Finally, I’ve got internet hooked up at home. My nine day hiatus from the interwebz is at a temporary end. I am hesitant to say it is at an end without qualifications because I have very little faith in the company hosting my service. I’ve done a lot of reading about Comcast: their customer service is bottom of the barrel sucky in markets where they actually have competition. I now live in a market where they have a monopoly. This has not improved their ratings. Their company motto would seem to be “We’re all you’ve got, so give us money and don’t expect too much.” They’re the Ferengi of ISPs. Caveat Emptor, indeed.

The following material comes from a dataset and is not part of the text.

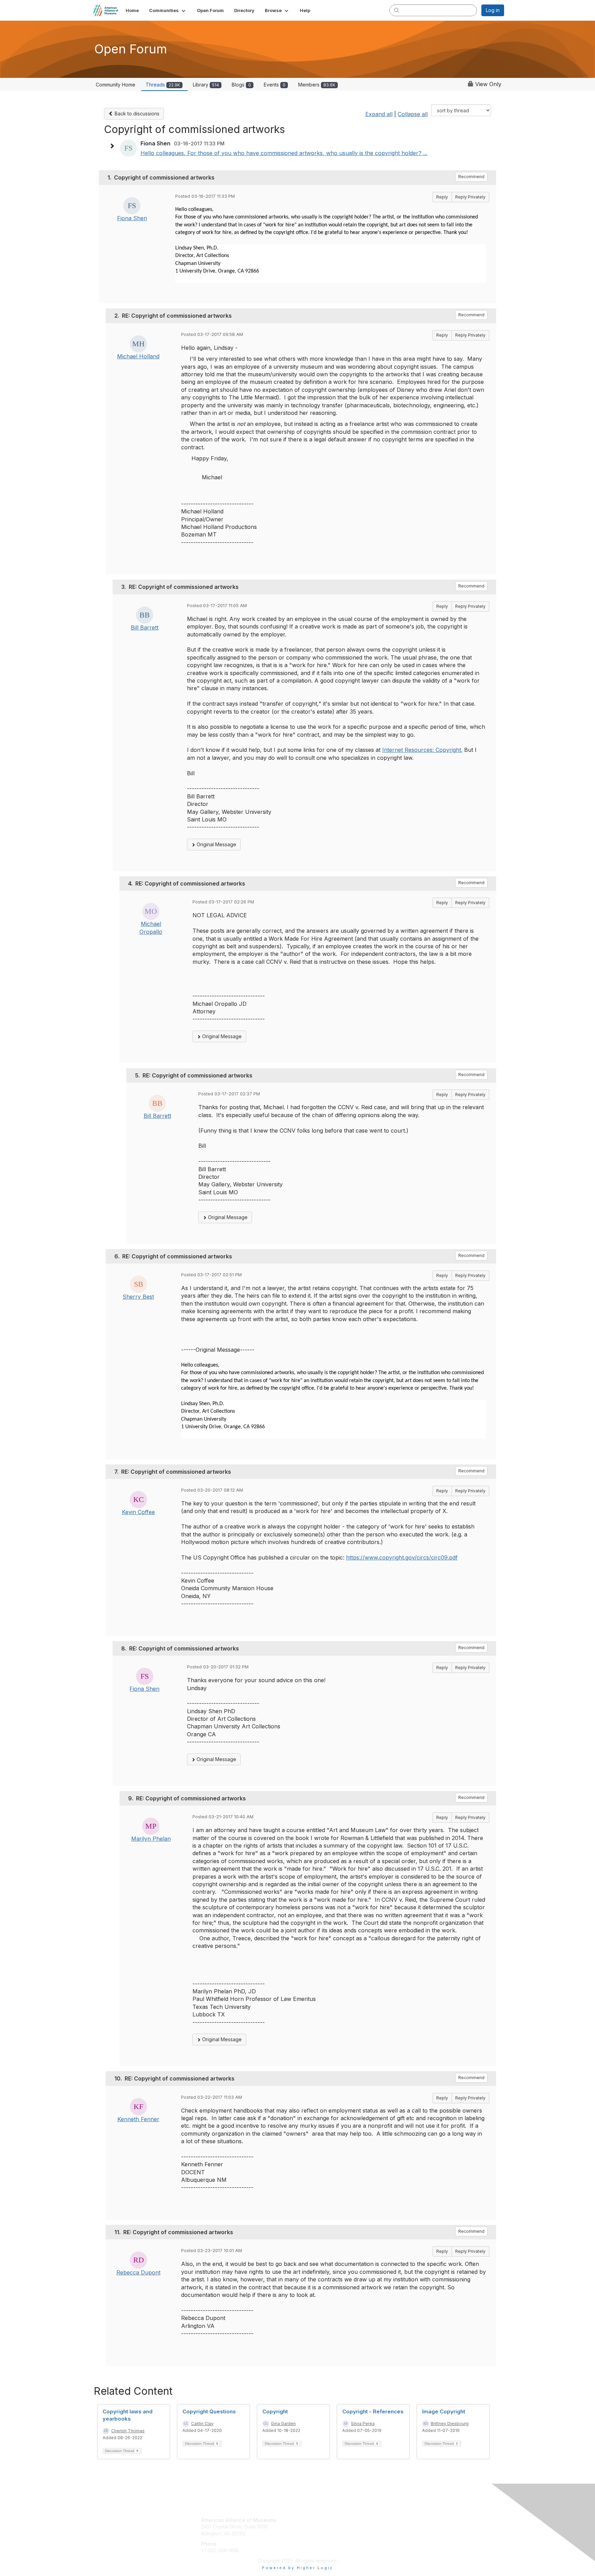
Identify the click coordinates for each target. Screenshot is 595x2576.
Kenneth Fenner (138, 2119)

The person who came to my house to install the modem and get me hooked up did not know the difference between a network security key, a network key, and a password. (Hint: There’s no difference. They’re all the same thing.) Despite her claims to have done this “hundreds of times” she still had to call her own company’s tech support to get assistance. She also didn’t listen to me when I suggested we try inputting the recorded network security key into the field asking for a network key. My only consolation was that she was put on hold by her own crappy company. Also, she blamed degradation of the coaxial cable in my house for the connectivity problems instead of her own incompetence and the crappiness of her company. She had suspiciously large ears.
So, I had no other choices for my internet service. (Unless I wanted to get a satellite, which I didn’t. Satellites are expensive.) I have found myself wondering multiple times in recent days how they aren’t being investigated by the FCC for antitrust violations. I have since discovered that perhaps they are in fact under the government’s microscope, so I am hoping they get their proverbial crap together or face comeuppance.
The representative that came to my house seemed genuinely confused that I wasn’t excited about getting a new email address with an @comcast.net suffix. The only use for this email address, which I was required to have, is to receive my paperless bill. The first email I received from them was a confirmation of services and indicated that my first bill would be $12 more than the quote I was given by the rep. I signed a service agreement with the amount on it, so I can contest the billing amount, but, like the Ferengi, Comcast’s business model includes the mantra “Once you have their money, you never give it back.” I am debating whether or not to contact her to point this out, or wait until I see the bill itself.
Lastly, the rep and the disembodied voice on the phone (whom the rep put on speaker) set up a technician service visit to “check the lines” of my existing cables because they were having difficulties with the set-up. I will no doubt be charged a ridiculous amount for this service call, the results of which will be the tech telling me there’s nothing wrong with the hardware. I suspect that if I cancel the service visit, I will get charged anyway. Never trust a Ferengi in overalls. Or white jorts and tennis shoes without socks.
In summation, there is nothing wrong with my coaxial cable. It’s the company that is degraded.